In order to validate the spatial consistency of the detected vessel and solid core segmentations, a connected component analysis was performed on each of the three output classes. This analysis showed that our method does not produce fragmented outputs in any of the classes. For example, when considering the solid core class, there were only 8 nodules in which the classifier found more than 1 connected solid core component. From these 8 nodules, the nodule with the most connected solid core components only had 4 components. These numbers are a little bit higher for vessels, which is explained by the fact that there is often more than one vessel crossing the nodule. Furthermore, the ground glass class showed to be a single connected structure in all but one nodule.

Annotating all vessels and solid cores for an entire nodule is a tedious and very time consuming task. Our quantitative evaluation by three observers was therefore performed in a single automatically selected axial slice per nodule. However, an additional full 3D evaluation was performed by one of the observers on a subset of 16 size-matched nodules with a balanced amount of non-solid and part-solid nodules with and without vessels. Although the 3D evaluation was performed on a small subset of the data, the results suggest that the mean performance is slightly lower but comparable to the mean performance derived from the the 2D evaluation.
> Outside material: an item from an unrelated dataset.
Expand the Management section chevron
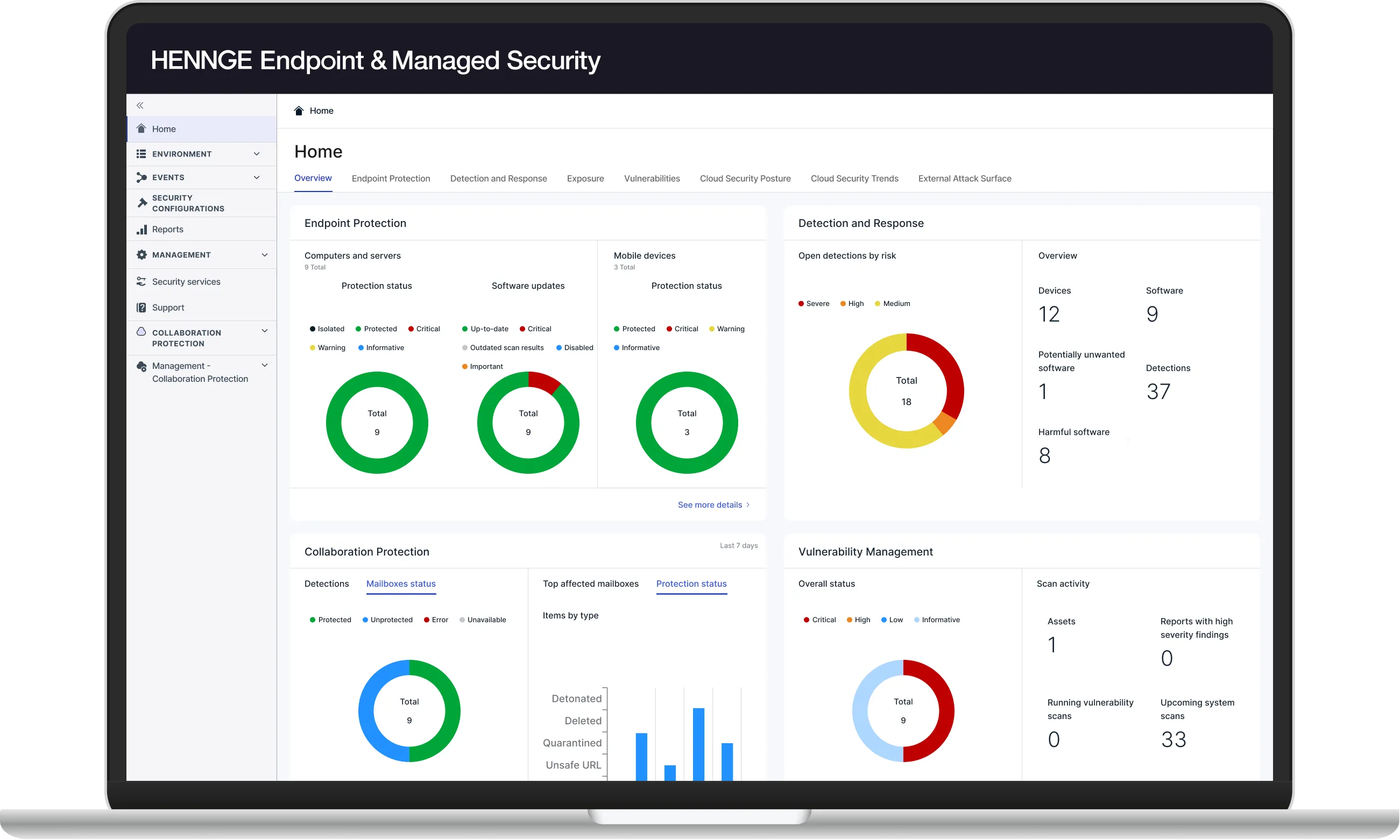This screenshot has width=1400, height=840. (x=265, y=255)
Both results show that there is a high standard deviation in all vessel and solid core segmentation measurements for both the inter-observer and method-observer agreement, and that there are relatively low precision and DSC scores. This indicates that correctly outlining vessels and solid cores is a difficult and subjective task. An additional effect that drives these low means and high standard deviations is the substantial amount of nodules in which the observers disagree on the presence of vessels and solid cores. Accounting for the nodules in which there was detection disagreement provides insights into the actual inter-observer and method-observer segmentation agreement. These results show that, when there is agreement on the presence of a class, the sensitivity, precision, and DSC scores for both the inter-observer agreement and the method-observer performance are much higher and the standard deviations are lower. Especially in terms of sensitivity, the method performs in a similar range as compared to the inter-observer agreement. However, the precision of the observers was overall higher for both vessels and solid core segmentation. This is also reflected by the higher Dice similarity coefficients for the observers. Low DSC scores for our method typically occurred in cases where there was also a high inter-observer variability, such as the example cases 17, 18, 19, and 20 of Fig. 3.
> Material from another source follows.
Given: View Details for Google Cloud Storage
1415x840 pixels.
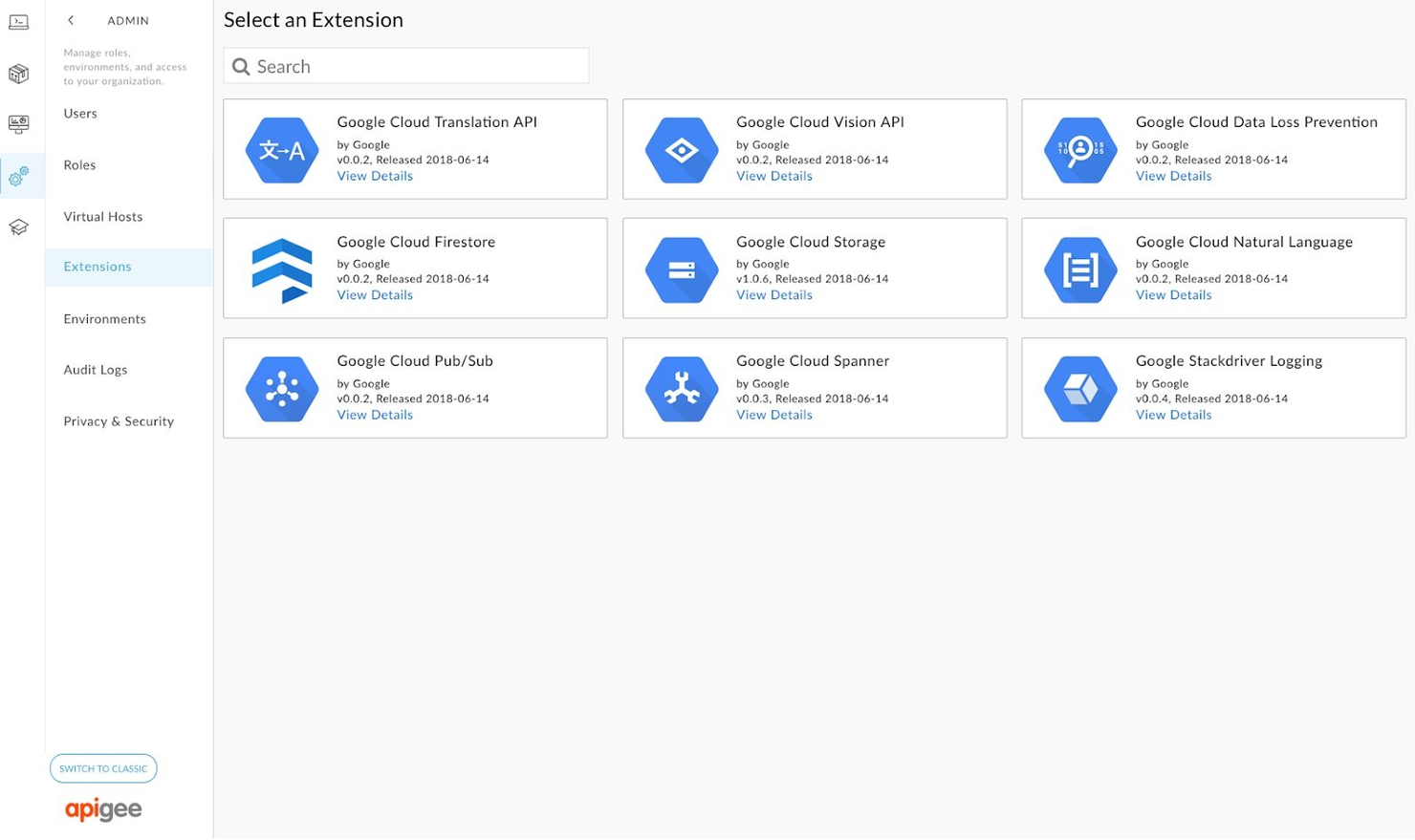Looking at the screenshot, I should click(773, 294).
The obtained performance in terms of detection suggests that the proposed method could be used to identify vessels and solid cores in subsolid nodules. This could, for example, be integrated in a chest CT workstation for lung cancer screening, such as the one used in this study (CIRRUS Lung Screening, Diagnostic Image Analysis Group, Nijmegen, the Netherlands). We showed that the majority of the proposed segmentations are scored to be useful in clinical practice, which would speed up the reading procedure of subsolid nodules. However, our method showed to be less suited for precisely outlining the borders of vessels and solid cores. Therefore, the identified vessels and solid cores could be used to distinguish non-solid from part-solid nodules and to flag nodules that enclose vessels. Furthermore, the presented segmentations could trigger or initialize (semi-)automatic algorithms to refine the segmentations.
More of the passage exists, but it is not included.